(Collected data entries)
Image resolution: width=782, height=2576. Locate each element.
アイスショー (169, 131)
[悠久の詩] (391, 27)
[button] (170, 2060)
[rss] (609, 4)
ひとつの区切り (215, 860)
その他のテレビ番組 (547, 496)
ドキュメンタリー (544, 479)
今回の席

ACTIVITY: All lines of the data above must be repeated exactly.

SOLUTION FOR THIS PROBLEM:
Image resolution: width=782, height=2576. Locate each element.
アイスショー (169, 131)
[悠久の詩] (391, 27)
[button] (170, 2060)
[rss] (609, 4)
ひとつの区切り (215, 860)
その他のテレビ番組 (547, 496)
ドキュメンタリー (544, 479)
今回の席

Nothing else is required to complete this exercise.